VM웨어의 로그 인사이트 플랫폼에서 초고위험도 취약점들이 발견됐다. 여기에 고위험도 취약점도 하나 더 있다. 패치가 이미 나왔기 때문에 사용자들이 빠르게 적용하는 게 중요하다.
[보안뉴스 문가용 기자] VM웨어(VMware)의 브이리얼라이즈 로그 인사이트(vRealize Log Insight) 플랫폼에서 세 개의 취약점이 발견됐다. 게다가 익스플로잇 코드까지 공개돼 다크웹에서 돌아다니기 시작했다고 한다. 세 개 취약점 중 두 개는 초고위험도 등급을 가진 원격 코드 실행 취약점으로 분석됐다.

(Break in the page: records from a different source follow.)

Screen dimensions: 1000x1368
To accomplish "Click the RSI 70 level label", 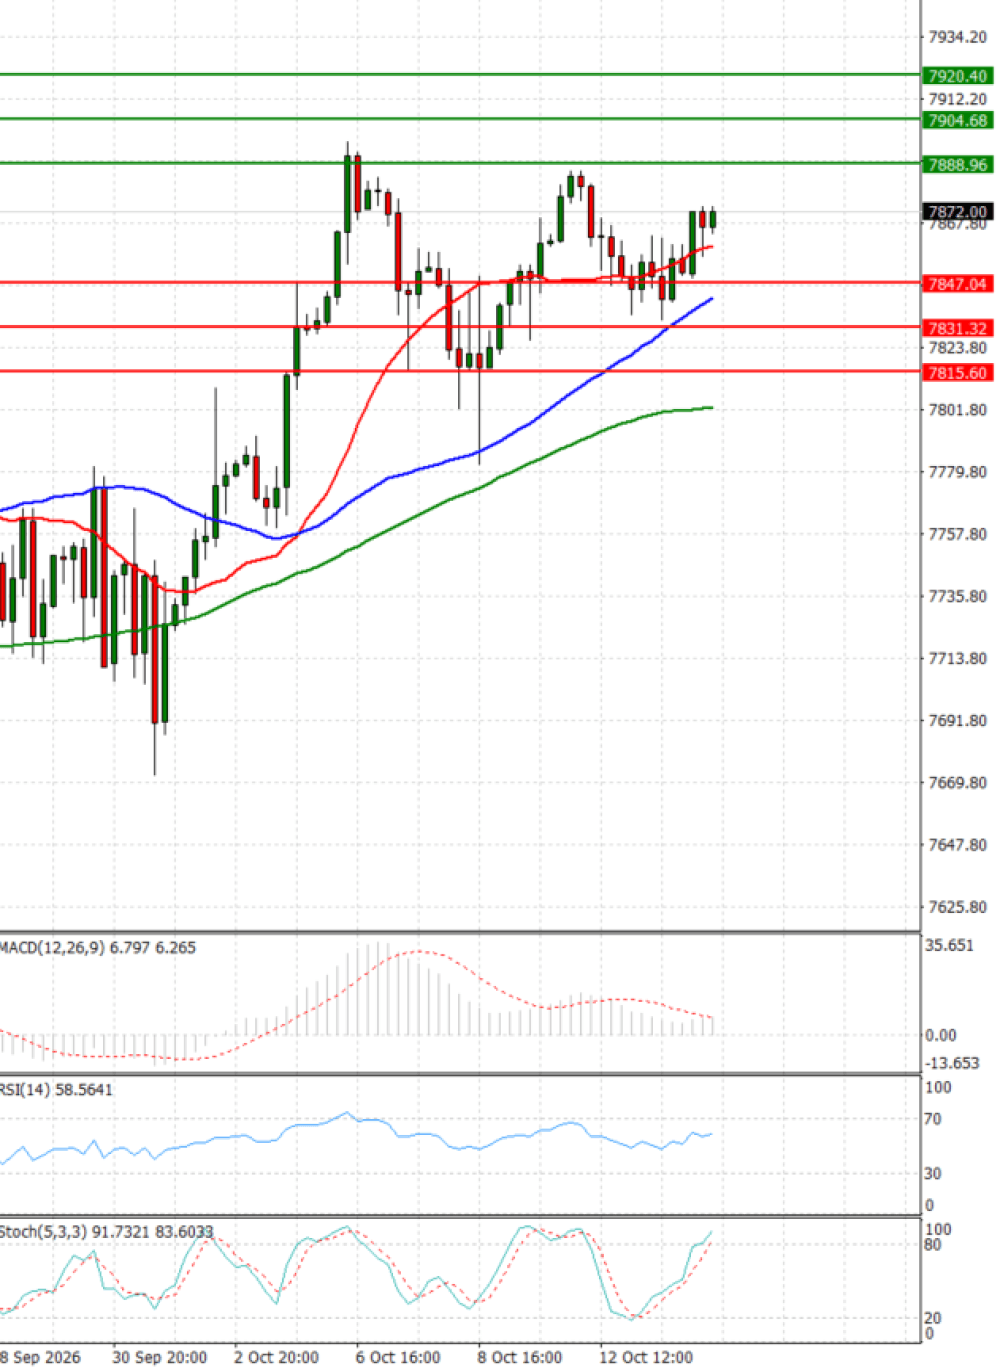I will (x=934, y=1119).
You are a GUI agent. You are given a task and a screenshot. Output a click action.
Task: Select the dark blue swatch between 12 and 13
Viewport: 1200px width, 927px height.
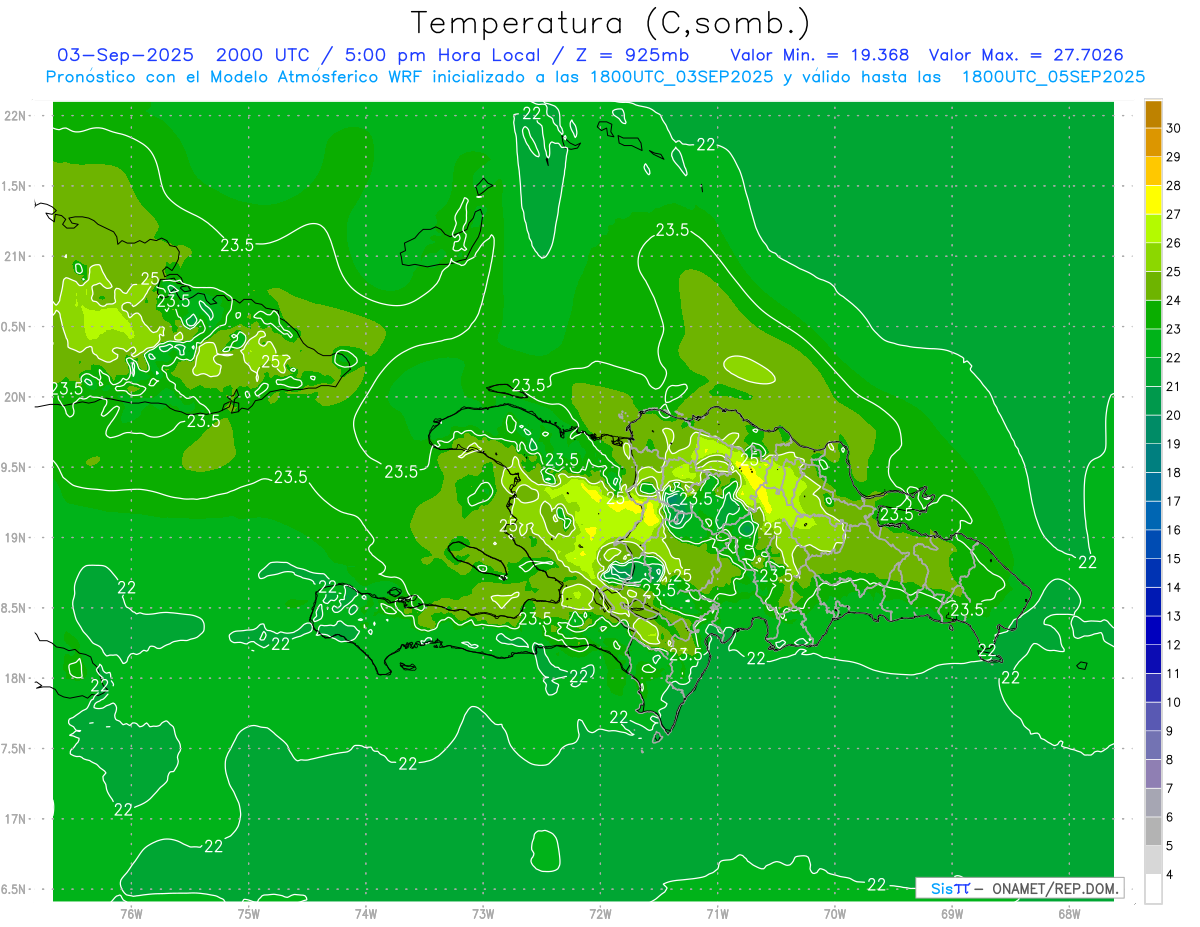pos(1153,630)
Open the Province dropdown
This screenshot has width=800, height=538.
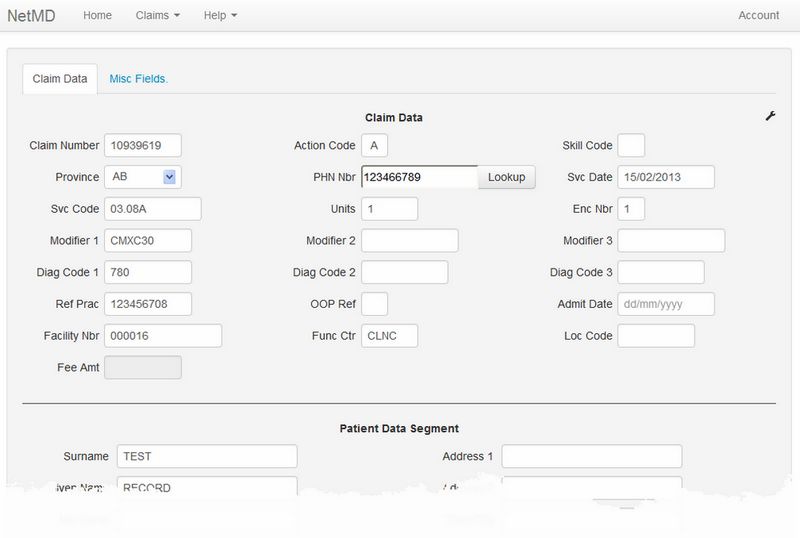(x=143, y=177)
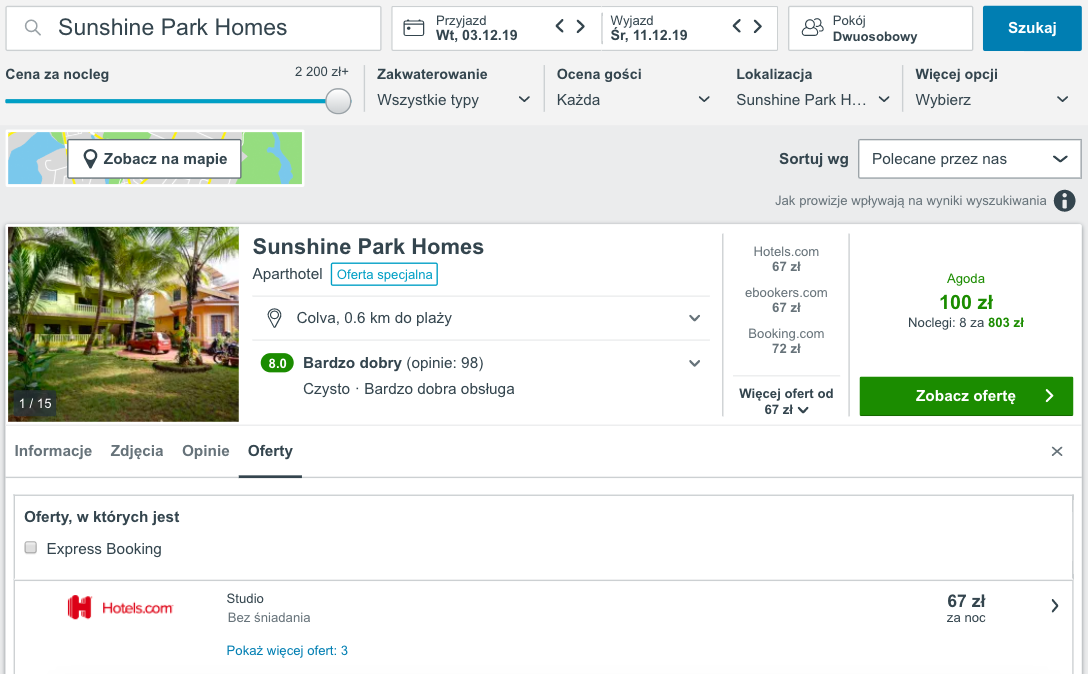This screenshot has width=1088, height=674.
Task: Switch to the Opinie tab
Action: point(205,451)
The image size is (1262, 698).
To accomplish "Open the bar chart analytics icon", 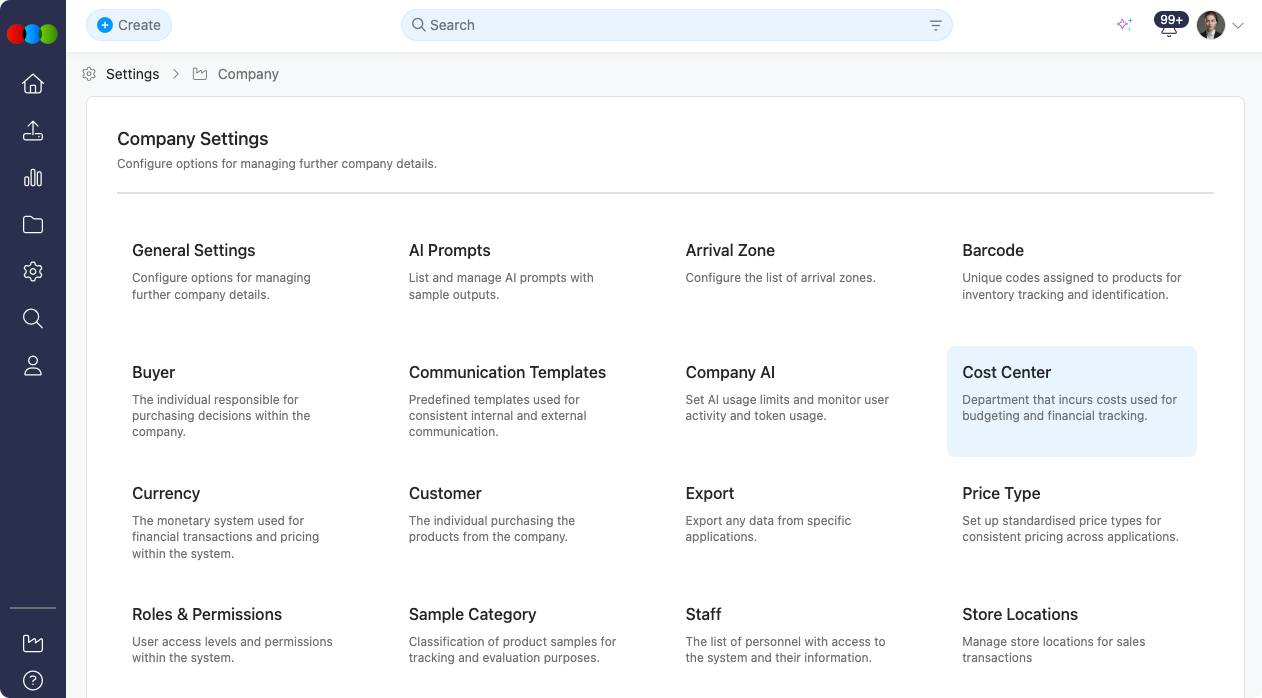I will coord(33,178).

![[보안뉴스 / 2.1.] 많은 기업이 사용하는 VM웨어 로그 관리 플랫폼에서 취약점 3개 나와](http://www.boannews.com/media/upFiles2/2023/02/236360034_9658.jpg)
[이미지 = utoimage]
브이리얼라이즈 로그 인사이트는 첩보와 로그들을 보다 편하게 관리할 수 있게 해 주는 플랫폼이다. 높은 가시성을 제공해 주고, 서드파티 확장 프로그램과도 호환성이 높기 때문에 IT 담당자들과 데이터 분석가들의 업무 부담을 덜어주는 것으로 알려져 있으며, 높은 권한을 가져야만 접속할 수 있는 영역과 데이터에도 접근이 가능하다. 한 마디로 널리 사용되고, 민감한 데이터로 가는 통로가 된다는 뜻이다.

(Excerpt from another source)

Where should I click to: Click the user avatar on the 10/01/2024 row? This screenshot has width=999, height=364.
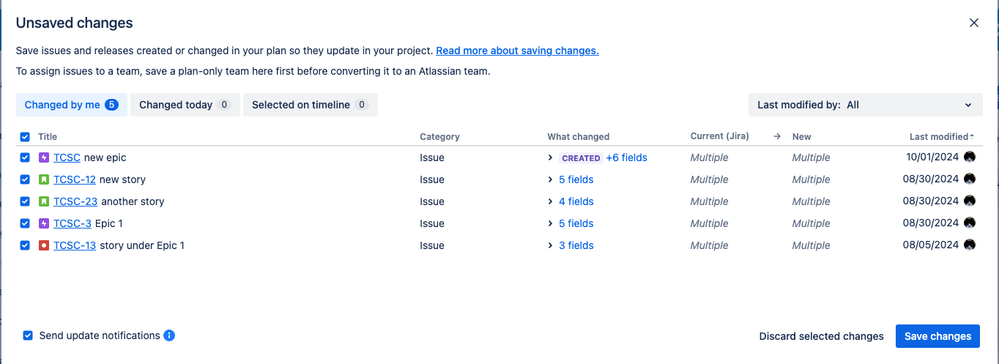(x=970, y=157)
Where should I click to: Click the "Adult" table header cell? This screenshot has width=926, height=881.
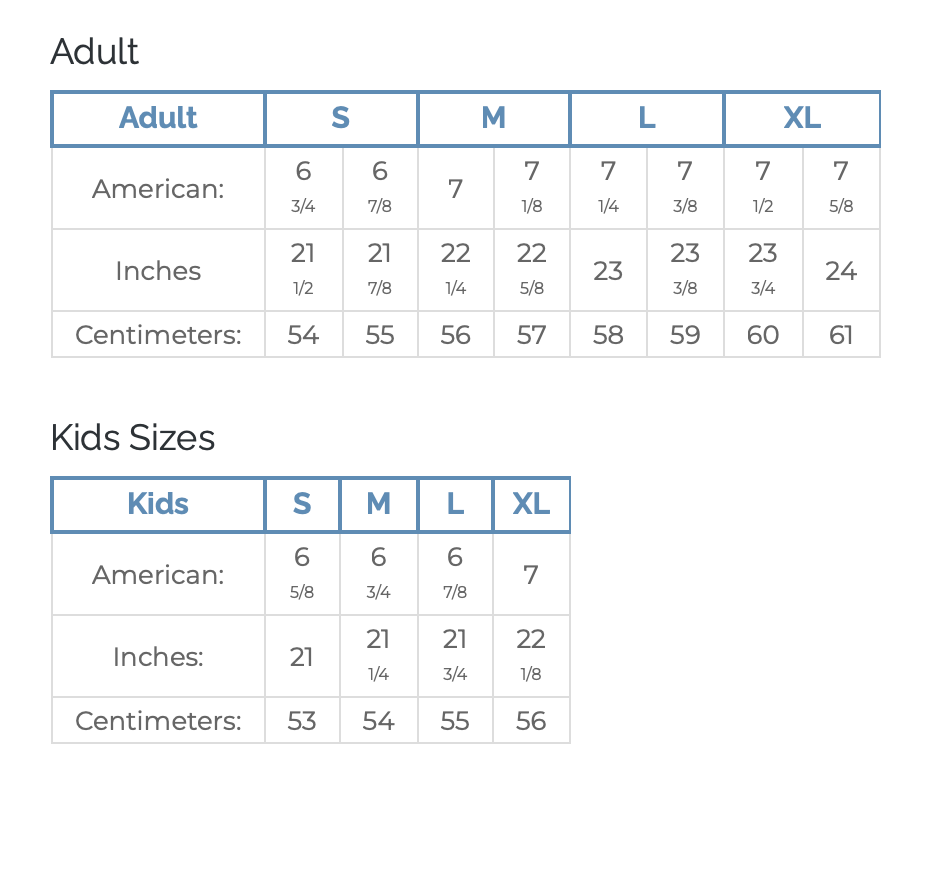pos(158,118)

보안 업체 호라이즌에이아이(Horizon.ai)의 연구원 제임스 호스먼(James Horseman)은 “공격자가 로그 인사이트 플랫폼에 접근하게 되면 다양한 공격을 실시할 수 있게 된다”고 말한다. “민감한 정보를 열람하거나 수집하는 것은 물론 세션 토큰, API 키, 개인 식별 정보들에도 다가갈 수 있게 됩니다. 이 정보들을 수집했다면 공격자들은 또 다른 시스템으로 진입할 수 있게 되고, 피해를 확산시킬 수 있습니다.”
문제의 취약점들
트렌드 마이크로(Trend Micro)의 제로데이 이니셔티브(ZDI)를 관리하는 더스틴 차일즈(Dustin Childs)는 “브이리얼라이즈 플랫폼 사용자들이라면 해당 취약점과 익스플로잇에 좀 더 관심을 가져야 한다”는 의견이다. “익스플로잇 난이도가 낮기 때문입니다. 공격자들은 가져갈 게 많은 표적보다 공략하기 쉬운 표적을 선호합니다. 따라서 최대한 빠르게 패치를 적용할 것을 추천합니다.”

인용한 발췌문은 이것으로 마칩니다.